(Updates top four paragraphs with additional details on new channels.)
LPL Financial is touting its new employee affiliation model and other new channels in its continuing drive to add brokers and customer assets.
The broker-dealer, which works with almost 16,500 independent-contractor brokers who are the core of its earnings engine, has two teams lined up to join a “premium” channel that LPL began marketing in the fall to wirehouse brokers, Chief Executive Dan Arnold said on the firm’s fourth-quarter earnings call Thursday evening.
“After bringing it to market in the third quarter it’s been well received,” he said. “We are encouraged by our growing pipeline of interested advisors.”
Arnold said LPL plans to roll out two other affiliation models later this year, including one in the second quarter and one later this year, without providing details. One is an employee channel created by LPL’s purchase of the 33-advisor Allen & Company of Florida broker-dealer last August. Arnold said LPL is also creating an offering for independent registered investment advisers who are 100% fee-based, as opposed to the hybrid brokerage-advisory practices of most of its sales force.
“Our whole mantra is we have to meet them where they are in the evolution of their practices,” Arnold said.
LPL’s multi-channel strategy is a mirror image of some conventional firms that have been expanding through independent channels. Raymond James Financial Services and Wells Fargo Advisors offer independent contractor and RIA channels to supplement their flagship private wealth offices. Oppenheimer & Co., the much smaller New York-based regional firm, has said in regulatory filings that it is considering an independent channel.
“As we look ahead, we believe enhanced performance in our traditional markets, combined with new affiliation models, can drive our recruiting results over time,” Arnold said after LPL reported a 2% jump in its sales force during the fourth quarter as it added a net 115 brokers.
Independent contractors retain roughly twice the fees and commissions paid by their customers as do employee brokers, but pay for their overhead and most of the operational services provided by their broker-dealers. The higher payouts that can reach over 90% of revenue brokers collect create a challenge for independent firms, and an ongoing effort to generate volume through recruiting.

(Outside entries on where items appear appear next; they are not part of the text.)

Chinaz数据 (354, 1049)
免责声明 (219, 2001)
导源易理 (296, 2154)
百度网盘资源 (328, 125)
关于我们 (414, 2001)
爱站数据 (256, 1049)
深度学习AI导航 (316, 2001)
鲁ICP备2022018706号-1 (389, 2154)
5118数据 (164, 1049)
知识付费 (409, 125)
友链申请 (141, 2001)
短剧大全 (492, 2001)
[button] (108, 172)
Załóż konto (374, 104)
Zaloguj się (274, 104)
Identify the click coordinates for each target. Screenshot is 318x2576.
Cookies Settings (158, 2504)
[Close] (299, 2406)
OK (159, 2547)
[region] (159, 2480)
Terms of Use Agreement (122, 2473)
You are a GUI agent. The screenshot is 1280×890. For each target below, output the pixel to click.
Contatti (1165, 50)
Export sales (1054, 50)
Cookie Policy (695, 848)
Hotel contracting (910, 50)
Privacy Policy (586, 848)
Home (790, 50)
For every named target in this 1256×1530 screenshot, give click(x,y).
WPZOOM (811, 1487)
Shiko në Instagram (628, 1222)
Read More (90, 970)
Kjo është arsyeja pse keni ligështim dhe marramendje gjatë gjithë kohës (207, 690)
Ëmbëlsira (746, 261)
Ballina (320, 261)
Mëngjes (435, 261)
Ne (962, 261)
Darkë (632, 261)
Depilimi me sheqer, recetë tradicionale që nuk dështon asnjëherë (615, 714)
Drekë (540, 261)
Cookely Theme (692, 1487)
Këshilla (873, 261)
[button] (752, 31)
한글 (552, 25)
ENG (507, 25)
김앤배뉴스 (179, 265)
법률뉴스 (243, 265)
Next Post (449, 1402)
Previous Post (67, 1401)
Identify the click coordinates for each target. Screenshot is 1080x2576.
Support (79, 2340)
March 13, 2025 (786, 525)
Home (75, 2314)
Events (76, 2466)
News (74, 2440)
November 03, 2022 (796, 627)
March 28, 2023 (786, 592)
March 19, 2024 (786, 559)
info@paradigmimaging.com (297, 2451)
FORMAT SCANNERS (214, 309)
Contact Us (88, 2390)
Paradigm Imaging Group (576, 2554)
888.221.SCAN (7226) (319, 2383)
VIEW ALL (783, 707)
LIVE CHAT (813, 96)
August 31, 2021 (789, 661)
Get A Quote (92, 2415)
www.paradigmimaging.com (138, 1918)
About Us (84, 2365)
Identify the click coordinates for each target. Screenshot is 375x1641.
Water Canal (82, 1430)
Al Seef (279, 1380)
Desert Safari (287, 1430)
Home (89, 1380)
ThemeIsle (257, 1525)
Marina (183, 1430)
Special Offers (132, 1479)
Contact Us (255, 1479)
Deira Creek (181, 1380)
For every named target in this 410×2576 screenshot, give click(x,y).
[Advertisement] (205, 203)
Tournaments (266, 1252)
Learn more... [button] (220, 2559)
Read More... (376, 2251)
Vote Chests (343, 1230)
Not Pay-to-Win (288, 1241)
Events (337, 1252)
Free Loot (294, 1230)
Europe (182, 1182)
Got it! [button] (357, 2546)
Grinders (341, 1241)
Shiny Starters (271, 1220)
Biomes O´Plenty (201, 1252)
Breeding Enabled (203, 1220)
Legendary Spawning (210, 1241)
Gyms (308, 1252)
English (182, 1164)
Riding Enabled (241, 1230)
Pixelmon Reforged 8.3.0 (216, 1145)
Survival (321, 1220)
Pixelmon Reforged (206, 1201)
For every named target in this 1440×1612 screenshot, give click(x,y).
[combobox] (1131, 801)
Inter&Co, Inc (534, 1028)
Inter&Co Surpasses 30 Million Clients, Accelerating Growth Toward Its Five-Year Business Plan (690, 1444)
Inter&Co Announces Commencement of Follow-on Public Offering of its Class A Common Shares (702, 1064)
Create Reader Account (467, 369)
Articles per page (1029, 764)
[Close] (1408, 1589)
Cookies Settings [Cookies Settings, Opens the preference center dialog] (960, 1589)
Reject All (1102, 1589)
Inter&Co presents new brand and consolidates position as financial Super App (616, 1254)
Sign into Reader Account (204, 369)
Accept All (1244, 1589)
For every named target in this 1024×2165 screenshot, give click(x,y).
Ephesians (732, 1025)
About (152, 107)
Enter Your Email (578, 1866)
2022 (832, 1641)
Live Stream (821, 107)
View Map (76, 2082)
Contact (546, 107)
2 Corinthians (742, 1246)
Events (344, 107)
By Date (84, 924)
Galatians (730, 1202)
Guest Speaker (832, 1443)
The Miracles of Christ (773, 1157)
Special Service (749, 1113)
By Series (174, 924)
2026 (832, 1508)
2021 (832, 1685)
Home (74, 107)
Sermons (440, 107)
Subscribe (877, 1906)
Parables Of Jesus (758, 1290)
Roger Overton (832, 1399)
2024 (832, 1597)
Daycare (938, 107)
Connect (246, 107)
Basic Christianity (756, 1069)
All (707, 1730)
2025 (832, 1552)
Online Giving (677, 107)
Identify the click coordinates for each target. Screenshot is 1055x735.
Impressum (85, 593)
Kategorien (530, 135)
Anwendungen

LPL ended 2019 with 16,464 advisors, up 355 from 12 months earlier. The new brokers had overseen $35 billion under their former affiliations, a record potential asset-build for LPL, which recruited advisors with $32.9 billion of client assets in 2018. (The firm added 554 brokers, gross, last year, but the net number was impacted by the departure of Independent Financial Partners, a Florida affiliate that set up as its own broker-dealer last May,)
LPL’s fourth-quarter net income rose 5% from the previous year to $127 million, and revenue jumped 10% to $1.45 billion, the company reported. Its expenses were up 11% to $1.25 billion, driven by a 12% rise in compensation and benefits costs.
The amount of “transition assistance,” or recruiting bonuses, that amortized during the quarter rose 23% to $26.1 million in the quarter.
LPL chief financial officer Matt Audette said on the call that LPL has not changed its deal, which typically is based on forgivable loans amortizing over five years, but is absorbing higher expenses because of recruiting volume.
The company added a net $8.8 billion in net new assets in the fourth quarter, up from $5.9 billion a year ago. Its total customer assets under management rose 22% to $764.4 billion from $629.1 billion at the end of 2018.
The average LPL broker generated $246,000 in annualized revenue in the fourth quarter, up 5% from the 2018 quarter. That is well below the million-dollar-plus averages that wirehouses such as Morgan Stanley, Merrill Lynch and UBS Wealth Management report, and also trails the $664,000 average that Ameriprise reported for its mix of independent- and employee-channel brokers this week.